The normal vector of a plane is an essential concept in the realm of 3D geometry. It is a vector that is perpendicular to the plane itself. To discover planes intersecting at a given line, different normal vectors, which are not parallel to the line's direction vector, must be chosen. In the exercise, the line's direction vector is \(\mathbf{v} = \langle 1, -1, 2 \rangle\). We need two distinct normal vectors for our two planes:

• \(\mathbf{n_1} = \langle 1, 1, 0 \rangle\)
• \(\mathbf{n_2} = \langle 0, 1, 1 \rangle\)

These vectors were selected because they are not parallel to \(\mathbf{v}\), ensuring they create planes intersecting along the line defined by the parametric equations. The normal vector is key in forming the equation of the plane, as it determines the "tilt" or orientation of the plane in space.

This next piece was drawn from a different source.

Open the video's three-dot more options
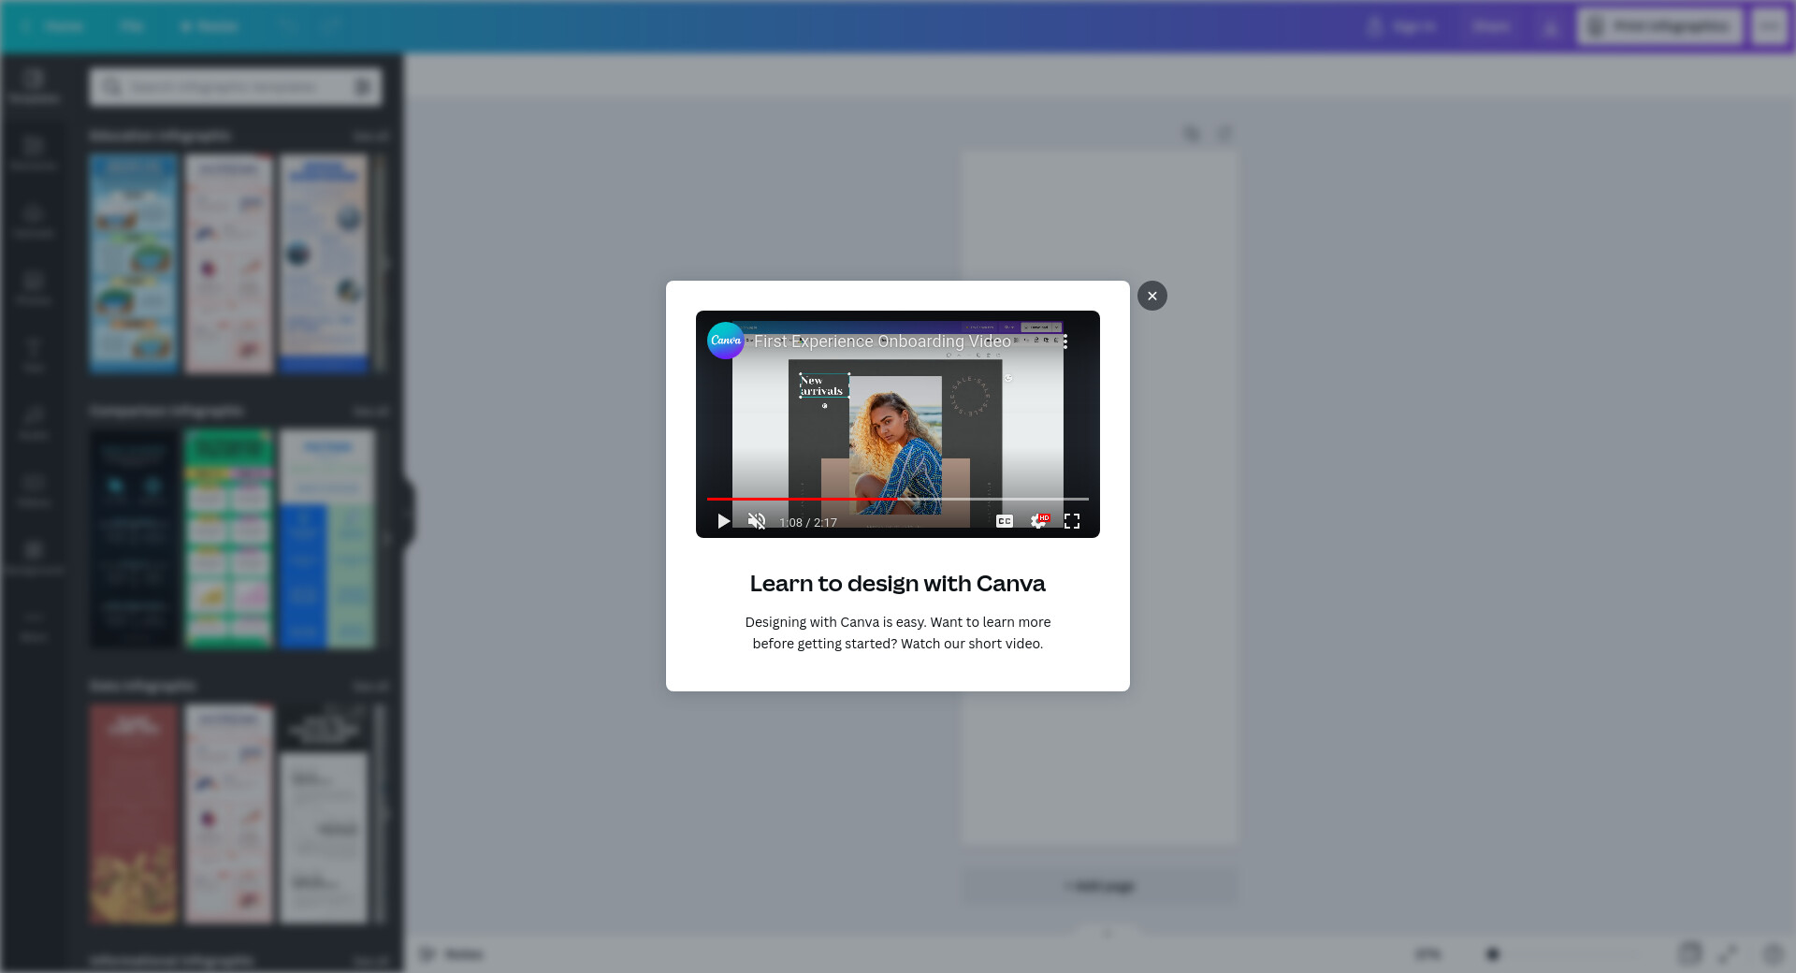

Plane equations are algebraic expressions that identify all points belonging to a plane in three-dimensional space. Typically, plane equations are written as \(Ax + By + Cz = D\), where \(A, B,\) and \(C\) are the components of the normal vector. In our exercise, utilizing the identified normal vectors \(\mathbf{n_1} = \langle 1, 1, 0 \rangle\) and \(\mathbf{n_2} = \langle 0, 1, 1 \rangle\), we form the following plane equations:

• For \(\mathbf{n_1}\): Starting with \(1(x-1) + 1(y-2) + 0(z-3) = 0\), simplify to \(x + y = 3\). This plane incorporates points where the sum of the x and y coordinates yields 3.
• For \(\mathbf{n_2}\): Starting with \(0(x-1) + 1(y-2) + 1(z-3) = 0\), simplify to \(y + z = 5\). This plane encompasses points where the sum of the y and z coordinates equals 5.

The plane equations are verified for intersection along the given line by ensuring they both contain the direction vector \(\langle 1, -1, 2 \rangle\). Substituting the parametric line equations into each plane equation as shown verifies that both planes indeed intersect along the line.